-- START Source extract --

It was just about 15 months ago that the U.S. Fish and Wildlife Service announced the end of rainbow trout production at the Willow Beach National Fish Hatchery. That decision had far-reaching implications, not only for anglers but also for the economies of communities on both sides of the Colorado River — communities such as Laughlin, Nev., and Bullhead City and Kingman, Ariz. Communities that depend on fishing-based tourism for revenue.
Now, months of hand wringing, letter writing and public meetings later, hope is no longer on the horizon. Hope has arrived. It came March 4 when the Arizona Game and Fish Department (AZGFD), Mohave County, Ariz., and the U.S. Fish and Wildlife Service (FWS), successfully executed agreements that will restore rainbow trout stocking at the Willow Beach Hatchery, the very purpose for which the facility was originally built along the cold waters of the Colorado River more than 50 years ago.

-- END Source extract --
-- START Listing --

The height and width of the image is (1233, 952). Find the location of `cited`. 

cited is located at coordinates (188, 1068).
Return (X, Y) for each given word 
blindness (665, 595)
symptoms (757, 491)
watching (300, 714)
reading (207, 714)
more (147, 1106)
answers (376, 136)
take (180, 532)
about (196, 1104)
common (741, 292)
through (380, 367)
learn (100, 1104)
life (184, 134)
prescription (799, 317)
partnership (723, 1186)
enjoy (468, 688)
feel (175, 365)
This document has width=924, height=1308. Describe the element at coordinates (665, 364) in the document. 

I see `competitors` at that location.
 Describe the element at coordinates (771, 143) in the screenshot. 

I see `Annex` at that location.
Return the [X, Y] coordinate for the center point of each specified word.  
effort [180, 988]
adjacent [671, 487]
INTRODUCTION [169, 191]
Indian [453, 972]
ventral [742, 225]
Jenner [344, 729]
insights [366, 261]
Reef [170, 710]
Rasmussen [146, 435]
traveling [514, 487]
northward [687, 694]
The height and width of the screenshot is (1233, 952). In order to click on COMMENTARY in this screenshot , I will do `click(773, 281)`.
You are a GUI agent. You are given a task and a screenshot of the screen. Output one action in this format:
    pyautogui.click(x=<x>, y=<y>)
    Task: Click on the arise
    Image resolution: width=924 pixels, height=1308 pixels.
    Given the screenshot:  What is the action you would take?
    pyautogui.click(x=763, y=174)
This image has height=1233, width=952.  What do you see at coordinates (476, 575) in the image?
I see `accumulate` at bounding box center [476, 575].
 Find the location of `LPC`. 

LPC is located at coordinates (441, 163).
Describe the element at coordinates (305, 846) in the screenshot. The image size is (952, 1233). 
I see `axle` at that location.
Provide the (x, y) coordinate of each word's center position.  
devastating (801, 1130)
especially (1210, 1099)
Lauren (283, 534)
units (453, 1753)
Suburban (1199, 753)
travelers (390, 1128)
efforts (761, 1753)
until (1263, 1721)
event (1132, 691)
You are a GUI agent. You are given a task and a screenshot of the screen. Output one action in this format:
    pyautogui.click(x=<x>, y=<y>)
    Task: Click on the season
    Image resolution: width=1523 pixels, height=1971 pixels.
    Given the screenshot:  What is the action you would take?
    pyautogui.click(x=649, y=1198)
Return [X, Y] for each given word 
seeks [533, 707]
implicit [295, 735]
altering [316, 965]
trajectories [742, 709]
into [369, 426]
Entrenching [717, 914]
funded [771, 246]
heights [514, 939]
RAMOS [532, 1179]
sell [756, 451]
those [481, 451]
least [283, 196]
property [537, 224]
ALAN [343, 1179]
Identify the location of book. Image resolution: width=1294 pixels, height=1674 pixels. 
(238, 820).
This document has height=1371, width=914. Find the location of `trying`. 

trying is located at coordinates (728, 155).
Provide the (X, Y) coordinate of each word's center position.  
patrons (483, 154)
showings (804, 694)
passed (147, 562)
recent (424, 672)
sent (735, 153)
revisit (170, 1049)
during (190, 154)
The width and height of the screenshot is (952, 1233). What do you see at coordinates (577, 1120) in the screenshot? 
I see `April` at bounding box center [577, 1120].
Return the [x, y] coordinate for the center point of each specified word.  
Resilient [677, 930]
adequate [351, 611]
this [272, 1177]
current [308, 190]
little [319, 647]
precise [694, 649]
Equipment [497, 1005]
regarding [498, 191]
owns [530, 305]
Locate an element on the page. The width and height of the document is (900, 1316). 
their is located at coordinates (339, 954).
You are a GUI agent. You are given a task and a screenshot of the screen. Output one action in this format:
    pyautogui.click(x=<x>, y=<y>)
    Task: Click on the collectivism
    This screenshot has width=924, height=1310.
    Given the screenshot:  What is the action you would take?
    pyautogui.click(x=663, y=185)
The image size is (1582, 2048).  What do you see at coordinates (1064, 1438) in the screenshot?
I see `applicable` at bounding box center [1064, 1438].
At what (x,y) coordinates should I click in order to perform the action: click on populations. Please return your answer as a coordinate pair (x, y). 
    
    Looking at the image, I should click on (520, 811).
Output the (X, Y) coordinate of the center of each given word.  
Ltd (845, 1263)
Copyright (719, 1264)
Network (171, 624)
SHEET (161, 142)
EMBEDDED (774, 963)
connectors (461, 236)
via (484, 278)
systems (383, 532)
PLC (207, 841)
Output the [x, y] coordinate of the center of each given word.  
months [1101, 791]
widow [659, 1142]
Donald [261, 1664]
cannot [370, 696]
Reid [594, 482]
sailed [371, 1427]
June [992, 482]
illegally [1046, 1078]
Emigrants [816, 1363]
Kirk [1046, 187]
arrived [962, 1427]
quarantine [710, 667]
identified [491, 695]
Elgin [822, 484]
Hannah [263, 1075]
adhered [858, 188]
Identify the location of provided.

-- END Listing --

Actions to take:
1 > Copy this span of the hatchery article word for word: begin at the words "Now, months of" and stop after "50 years ago.".
2 > According to the hatchery article, on what date were the agreements to restore rainbow trout stocking at Willow Beach executed?
The rows play no part here.

The replies:
1 >
Now, months of hand wringing, letter writing and public meetings later, hope is no longer on the horizon. Hope has arrived. It came March 4 when the Arizona Game and Fish Department (AZGFD), Mohave County, Ariz., and the U.S. Fish and Wildlife Service (FWS), successfully executed agreements that will restore rainbow trout stocking at the Willow Beach Hatchery, the very purpose for which the facility was originally built along the cold waters of the Colorado River more than 50 years ago.

2 > March 4